Derdim; Utku Yuvakuran!
Fabri'nin, parasal durumlardan dolayı tüyüşü! Kaleci Tolga'nın, Partizan karşılaşmasında sakatlanışı sonrası, kaldı mı kale, Semih'in oğlu Utku Yuvakuran'a!
Vallah, billah, Beşiktaş'ın maçı nasıl sonuçlandıracağından çok, bir kez izlediğim ve hayran olduğum Utku'ya odaklandım, bir baba edasıyla... Hoş, önünde görev yapan kale gibi savunmacılar varken, fazla topla haşır- neşir olmayacağı da, içimi rahatlatıyordu, az da olsa... Diğer yandan, evin has oğlanı, kafası kesilmiş tavuklar gibi ortalarda dolaşan ve vazgeçilmez olarak sürekli görev verilen bir Oğuzhan meselesi var, kafamı şiddetle kurcalayan(!) Şenol Hoca'nın bu ısrarını, duvarlara mı sormalı acaba? Her ne olursa olsun, kongre kararı alan ve futbolcularına paralarını ödeyemeyen Antalya'ya karşı, Beşiktaş'ın elini kolunu sallaya sallaya yeneceği konusunda, gayet emindim. Ancak; zamanın çoğunu karşı yarı alanda geçirmiş olsalar da Antalya, Dukarra ile bana göre kesin bir ofsayt golüyle öne geçti, herkesin şaşkın bakışlarıyla! VAR'cılar mı kör, biz mi? Bilemedim, bilemedim!
ANTALYA HAKKETTİ
Akabinde, yine Dukarra'nın sırtına çarpan ikinci gole gelince, şu maça ilişkin doktorun rapor vermeyeceğine emindim, Negredo, heyecan getiren o golü atsa bile... Hemen ardından bizim hemşo Yekta, üçüncüyü yapıştırmaz mı, Kartallar'ın ağlarına? Hadee, buyur buradan yak! Bir türlü anlam veremediğim bir Şenol Güneş klasiği yine... Mağlup durumdayken, savunmacı Gökhan Gönül- Tolgay değişikliği, ne anlama geliyor mesela?

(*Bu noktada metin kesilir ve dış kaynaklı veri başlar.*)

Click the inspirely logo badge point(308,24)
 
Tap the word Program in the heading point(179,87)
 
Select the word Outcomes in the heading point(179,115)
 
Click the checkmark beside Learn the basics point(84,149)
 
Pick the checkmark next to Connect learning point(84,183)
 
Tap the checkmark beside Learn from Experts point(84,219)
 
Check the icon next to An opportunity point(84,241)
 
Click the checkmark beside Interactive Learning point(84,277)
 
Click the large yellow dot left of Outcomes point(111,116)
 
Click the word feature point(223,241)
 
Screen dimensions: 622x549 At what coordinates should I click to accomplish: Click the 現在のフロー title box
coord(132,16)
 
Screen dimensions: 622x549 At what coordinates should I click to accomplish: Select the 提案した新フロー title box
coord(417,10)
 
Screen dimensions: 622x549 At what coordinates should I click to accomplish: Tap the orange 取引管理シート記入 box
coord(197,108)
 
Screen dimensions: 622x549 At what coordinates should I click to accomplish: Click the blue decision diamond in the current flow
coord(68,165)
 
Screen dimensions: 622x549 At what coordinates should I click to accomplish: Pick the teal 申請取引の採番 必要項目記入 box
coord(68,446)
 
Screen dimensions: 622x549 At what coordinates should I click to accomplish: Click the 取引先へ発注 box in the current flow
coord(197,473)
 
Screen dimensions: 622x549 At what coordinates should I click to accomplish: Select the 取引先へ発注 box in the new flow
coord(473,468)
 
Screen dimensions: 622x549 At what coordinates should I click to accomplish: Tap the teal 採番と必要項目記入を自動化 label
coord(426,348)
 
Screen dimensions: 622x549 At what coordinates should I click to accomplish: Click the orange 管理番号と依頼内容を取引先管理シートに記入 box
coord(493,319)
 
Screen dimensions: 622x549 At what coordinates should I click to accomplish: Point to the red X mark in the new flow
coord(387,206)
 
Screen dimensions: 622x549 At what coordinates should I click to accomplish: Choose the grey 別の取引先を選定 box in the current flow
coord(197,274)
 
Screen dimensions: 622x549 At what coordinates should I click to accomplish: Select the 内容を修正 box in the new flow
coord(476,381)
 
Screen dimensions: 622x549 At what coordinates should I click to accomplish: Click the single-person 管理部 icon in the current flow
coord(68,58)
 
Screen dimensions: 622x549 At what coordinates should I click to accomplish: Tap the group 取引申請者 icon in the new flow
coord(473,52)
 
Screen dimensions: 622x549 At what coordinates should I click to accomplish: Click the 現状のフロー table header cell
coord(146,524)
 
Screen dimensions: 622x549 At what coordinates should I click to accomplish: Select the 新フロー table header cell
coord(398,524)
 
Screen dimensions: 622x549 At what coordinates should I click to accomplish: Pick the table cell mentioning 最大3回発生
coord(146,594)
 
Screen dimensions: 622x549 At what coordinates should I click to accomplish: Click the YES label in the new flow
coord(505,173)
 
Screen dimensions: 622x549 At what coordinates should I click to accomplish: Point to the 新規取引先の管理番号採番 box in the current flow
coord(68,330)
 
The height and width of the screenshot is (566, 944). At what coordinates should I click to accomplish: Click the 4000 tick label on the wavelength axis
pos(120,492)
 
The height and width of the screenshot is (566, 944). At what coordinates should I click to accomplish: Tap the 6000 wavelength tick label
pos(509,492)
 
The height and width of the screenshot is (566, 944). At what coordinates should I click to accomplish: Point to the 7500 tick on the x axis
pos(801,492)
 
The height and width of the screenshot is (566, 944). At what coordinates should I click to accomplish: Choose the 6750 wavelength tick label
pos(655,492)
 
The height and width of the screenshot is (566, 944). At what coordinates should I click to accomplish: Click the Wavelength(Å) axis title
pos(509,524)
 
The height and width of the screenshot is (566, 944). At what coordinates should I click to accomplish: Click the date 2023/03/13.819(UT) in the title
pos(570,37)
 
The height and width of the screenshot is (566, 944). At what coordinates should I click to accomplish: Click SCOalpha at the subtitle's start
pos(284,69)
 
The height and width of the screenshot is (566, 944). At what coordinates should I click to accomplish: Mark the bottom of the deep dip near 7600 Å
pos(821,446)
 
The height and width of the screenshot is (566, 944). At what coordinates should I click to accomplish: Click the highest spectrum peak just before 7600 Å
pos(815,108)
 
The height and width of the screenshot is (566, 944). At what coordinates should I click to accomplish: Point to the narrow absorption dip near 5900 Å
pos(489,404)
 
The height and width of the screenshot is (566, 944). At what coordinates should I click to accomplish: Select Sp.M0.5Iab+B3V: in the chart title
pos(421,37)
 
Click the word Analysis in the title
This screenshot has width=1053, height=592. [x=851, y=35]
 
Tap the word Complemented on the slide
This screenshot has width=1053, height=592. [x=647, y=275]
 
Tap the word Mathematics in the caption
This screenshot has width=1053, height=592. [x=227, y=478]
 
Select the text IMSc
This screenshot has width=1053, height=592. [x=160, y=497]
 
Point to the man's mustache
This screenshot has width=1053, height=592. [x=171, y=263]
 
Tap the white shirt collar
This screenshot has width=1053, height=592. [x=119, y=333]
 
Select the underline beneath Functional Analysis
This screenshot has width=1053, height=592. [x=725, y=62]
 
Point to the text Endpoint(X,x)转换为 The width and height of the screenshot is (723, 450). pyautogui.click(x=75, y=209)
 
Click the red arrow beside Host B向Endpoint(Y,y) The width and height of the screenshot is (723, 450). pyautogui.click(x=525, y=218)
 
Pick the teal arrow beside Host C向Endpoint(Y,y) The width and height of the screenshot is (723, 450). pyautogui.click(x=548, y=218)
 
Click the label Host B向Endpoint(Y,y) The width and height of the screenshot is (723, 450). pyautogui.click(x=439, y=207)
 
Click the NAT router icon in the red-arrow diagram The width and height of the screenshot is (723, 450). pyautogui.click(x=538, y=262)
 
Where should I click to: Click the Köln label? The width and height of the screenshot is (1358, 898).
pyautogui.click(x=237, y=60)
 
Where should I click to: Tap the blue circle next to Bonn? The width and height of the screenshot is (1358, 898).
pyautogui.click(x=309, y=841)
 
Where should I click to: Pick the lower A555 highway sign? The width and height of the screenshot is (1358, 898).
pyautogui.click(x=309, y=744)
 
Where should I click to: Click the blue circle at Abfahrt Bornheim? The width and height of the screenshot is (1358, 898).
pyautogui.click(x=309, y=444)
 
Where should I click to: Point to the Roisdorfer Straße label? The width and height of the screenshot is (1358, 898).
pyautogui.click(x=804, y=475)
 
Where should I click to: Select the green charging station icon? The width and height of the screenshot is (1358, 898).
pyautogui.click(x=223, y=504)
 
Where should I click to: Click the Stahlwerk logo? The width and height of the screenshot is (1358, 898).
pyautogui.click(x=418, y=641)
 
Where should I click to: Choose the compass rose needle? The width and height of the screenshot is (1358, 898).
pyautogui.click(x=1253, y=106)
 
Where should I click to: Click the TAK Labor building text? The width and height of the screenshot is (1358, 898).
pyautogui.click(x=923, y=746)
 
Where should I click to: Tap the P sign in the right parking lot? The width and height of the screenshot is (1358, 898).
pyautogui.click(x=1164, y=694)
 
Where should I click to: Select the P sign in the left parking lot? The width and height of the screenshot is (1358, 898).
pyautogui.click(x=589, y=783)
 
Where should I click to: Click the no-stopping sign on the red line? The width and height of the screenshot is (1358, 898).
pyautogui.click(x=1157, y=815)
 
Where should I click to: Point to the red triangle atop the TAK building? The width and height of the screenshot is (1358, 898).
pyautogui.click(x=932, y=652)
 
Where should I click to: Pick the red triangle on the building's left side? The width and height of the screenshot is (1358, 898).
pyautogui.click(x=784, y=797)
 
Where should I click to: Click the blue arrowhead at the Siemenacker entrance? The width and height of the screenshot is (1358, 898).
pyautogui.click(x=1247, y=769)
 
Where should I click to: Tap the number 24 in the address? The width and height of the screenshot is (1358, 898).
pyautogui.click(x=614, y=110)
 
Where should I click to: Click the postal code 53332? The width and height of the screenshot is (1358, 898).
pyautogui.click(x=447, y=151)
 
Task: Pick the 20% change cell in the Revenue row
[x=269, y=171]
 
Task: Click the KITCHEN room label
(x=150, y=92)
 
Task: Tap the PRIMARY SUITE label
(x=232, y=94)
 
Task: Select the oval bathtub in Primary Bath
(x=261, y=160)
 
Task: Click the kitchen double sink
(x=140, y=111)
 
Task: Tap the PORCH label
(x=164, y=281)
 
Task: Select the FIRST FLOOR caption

Pepe'den gelen ikinci gol ve Larin'in oyun katılmasıyla kontrolü ele alsalar da, müthiş direndi Antalyalı'lar... Ve, analarının ak sütü kadar hakkettiler, aldıkları üç puanı... Düne ilişkin, ne Fikret Orman'ın kongre kararı alması!
Ne, Şenol Hoca'nın bana göre yanlış adam tercihleri (Tolgay-Gökhan Gönül değişikliği!') Ne de Beşiktaş'ın kaybettiği puanlar ilgilendirdi beni... Derdim; hiç hatası olmadan, alnına üç gol yediği damgası vurulacak olan o Utku!
Utku Yuvakuran'dı, dün akşam...
Ayrıntılar için lütfen tıklayın.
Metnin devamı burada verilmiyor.